TASK ITEM:
Copy the material below verbatim from the line with "This screenshot has height=1001, width=1204." to the line with "the Local Folders", both lines included, omitting pictures and every line outside that range.

THE RECORDS:
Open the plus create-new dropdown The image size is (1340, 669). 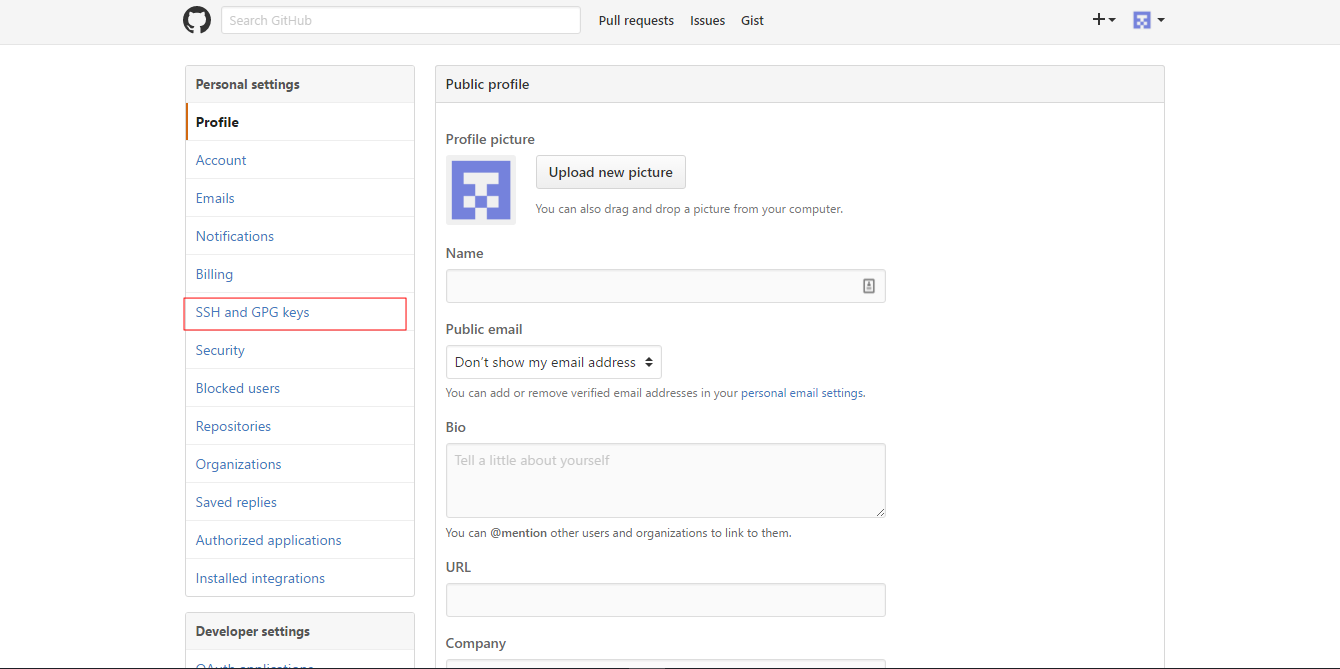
==
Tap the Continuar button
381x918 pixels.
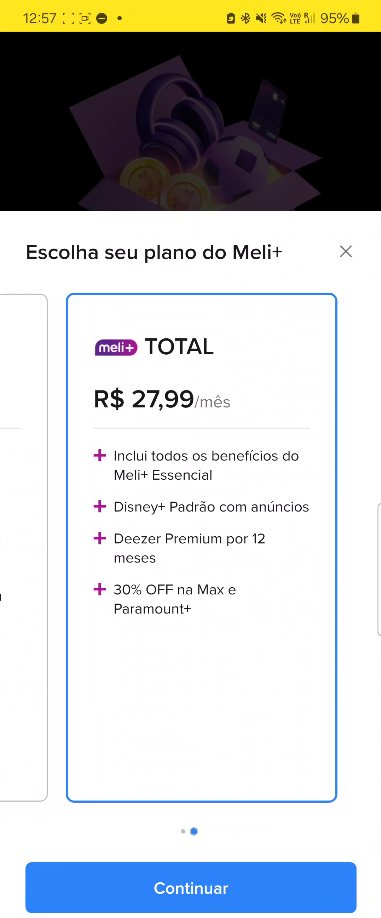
--
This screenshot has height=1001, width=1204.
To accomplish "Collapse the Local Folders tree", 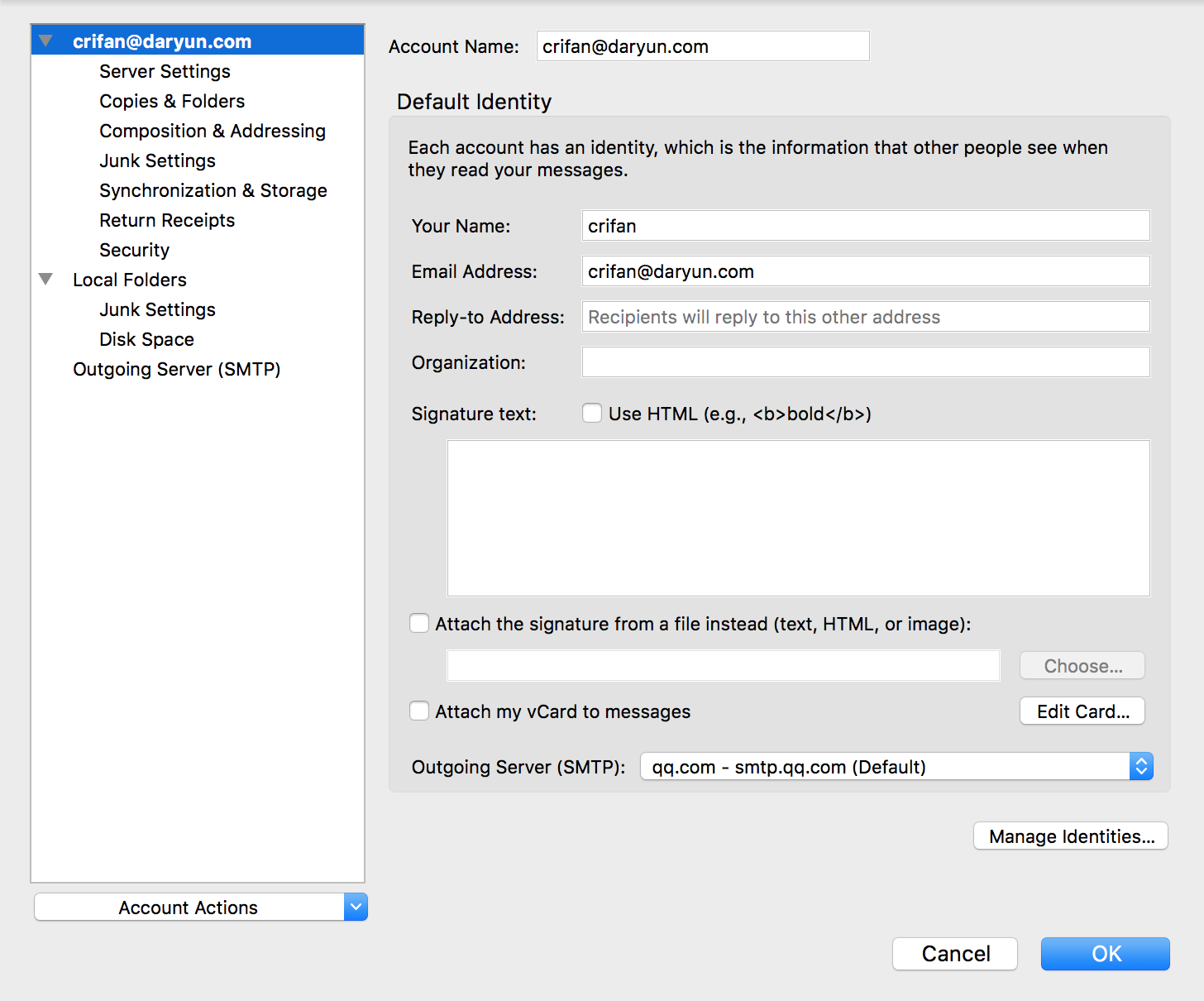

RESULT:
This screenshot has height=1001, width=1204.
To accomplish "Collapse the Local Folders tree", 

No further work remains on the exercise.